You have to be careful with spring strength on a rimfire. It actually takes a heavier firing pin blow to fire a rimfire round reliably than it does to fire a centerfire round. It has to do with how much force is needed to crush the rim for a rimfire round to fire.

 

I have two rimfire firearms that became unreliable from messing with hammer force. One is my Marlin 39A which was worked on by a very well known cowboy gunsmith. I don't remember now whether he cut a coil off the spring or if he substituted a lighter spring, but the rifle does not always fire now. The spring is just a bit too light now to fire the gun reliably every time.

 

My other experience was with a Ruger Mark II semi-auto pistol. I put some after market parts in it to lighten the trigger pull. I replaced the hammer and trigger with aftermarket parts.

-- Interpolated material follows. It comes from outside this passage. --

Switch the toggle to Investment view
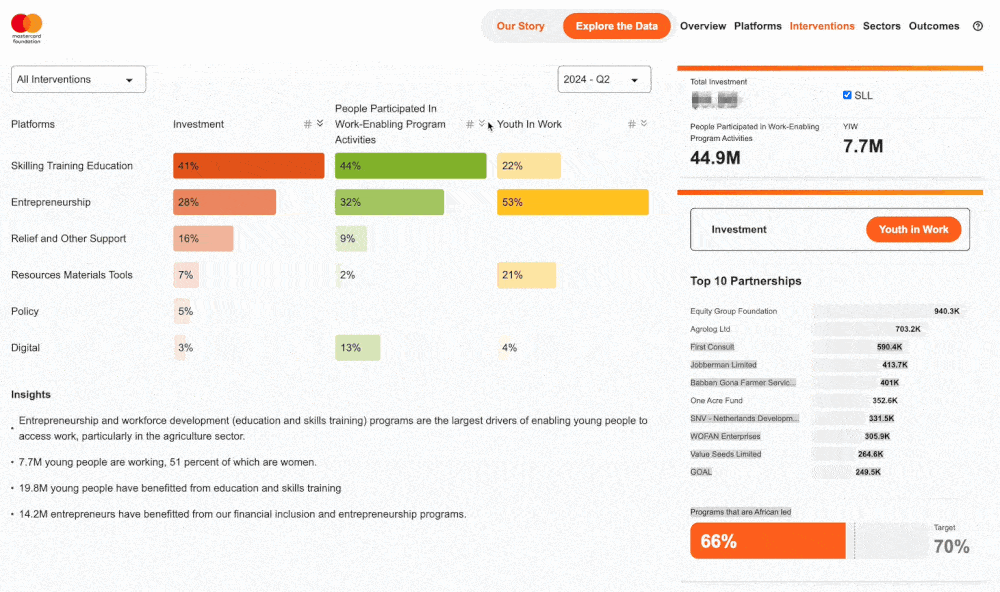This screenshot has height=592, width=1000. pyautogui.click(x=739, y=229)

The hammer had holes drilled in it to lighten it. After putting in the aftermarket parts, the gun became unreliable, not always firing. After some discussion with some friends I put the original hammer back in and the gun became reliable again. I believe the lighter hammer did not have enough mass to reliably deliver a strong enough blow to the firing pin. Putting the original hammer back in degraded the trigger pull a little bit, but the gun once again became reliable. Varying things just a little bit on a rimfire can sometimes put you just over the edge of reliability.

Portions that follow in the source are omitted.